The next "var" declaration:

  var compBG = [48/255,63/255,84/255] // comp background color

is just defining the background color of the comp. Remember that colors in scripting are in the [red,green,blue] format where red, green, and blue are values between zero and one. Defining the colors, as we have above, as a ratio of each color component divided by 255 allows us to specify the color channels in the more familiar 0 to 255 range.

In the next line of code:

var myItemCollection = app.project.items;

we're declaring a new variable named "myItemCollection" that references the project's "collection" of items, which can include footage, folders and comps (these are the items that you will see in a Project Window.)

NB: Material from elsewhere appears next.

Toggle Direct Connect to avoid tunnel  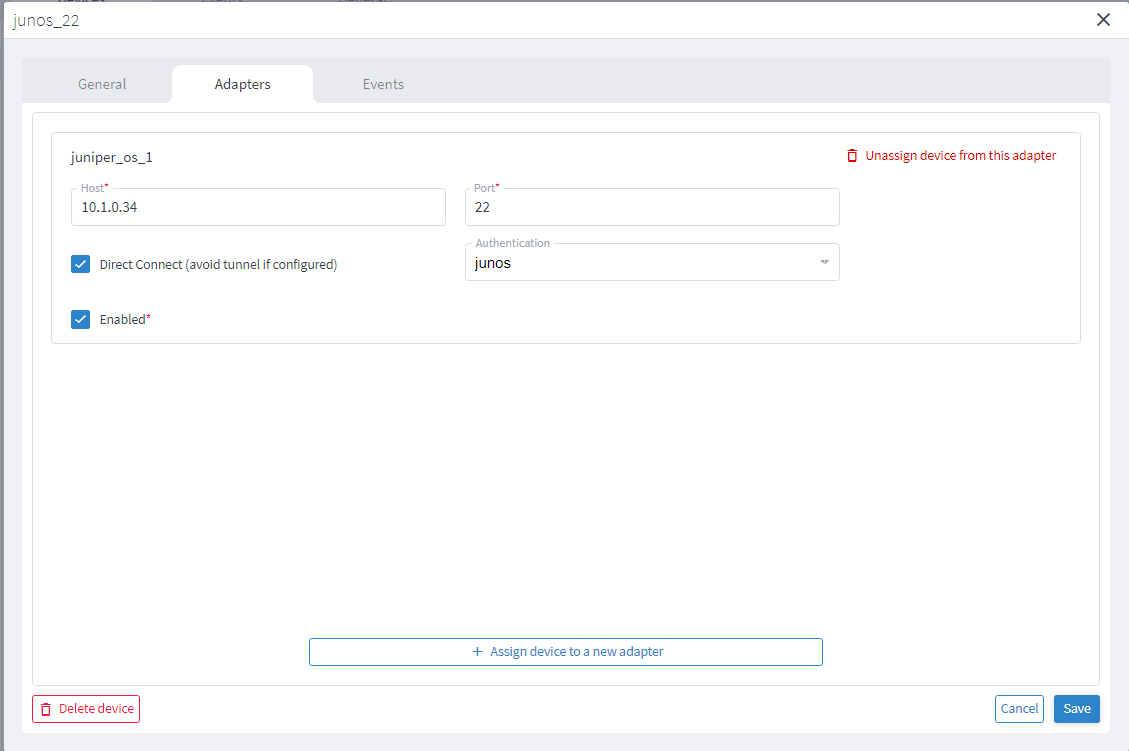click(x=80, y=264)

The comp actually gets created in the next line:

  var myComp = myItemCollection.addComp('my comp',compW,compH,1,compL,compRate);

by using the "addComp" method applied to our item collection object. "addComp" takes six parameters, in the following order: comp name; comp width; comp height; pixel aspect ratio; comp duration; comp frame rate. In our usage above, we have used variables to specify everything except the comp name ("my comp")and the pixel aspect ratio (1 or square) which we specified directly in the call. Notice that we have also created a new variable, "myComp" which references our newly created comp, which we need in the next line of code to set the comp's background color:

  myComp.bgColor = compBG;

Here were simply using the "bgColor" method of the comp object to set the background color to the value contained in the variable "compBG", which we defined a few lines earlier in the code.


Well, there you have it. A mixed bag of ideas that will (in my opinion) help make you a better script writer. You'll see more examples of these tools and techniques in the other scripts that you find on this site.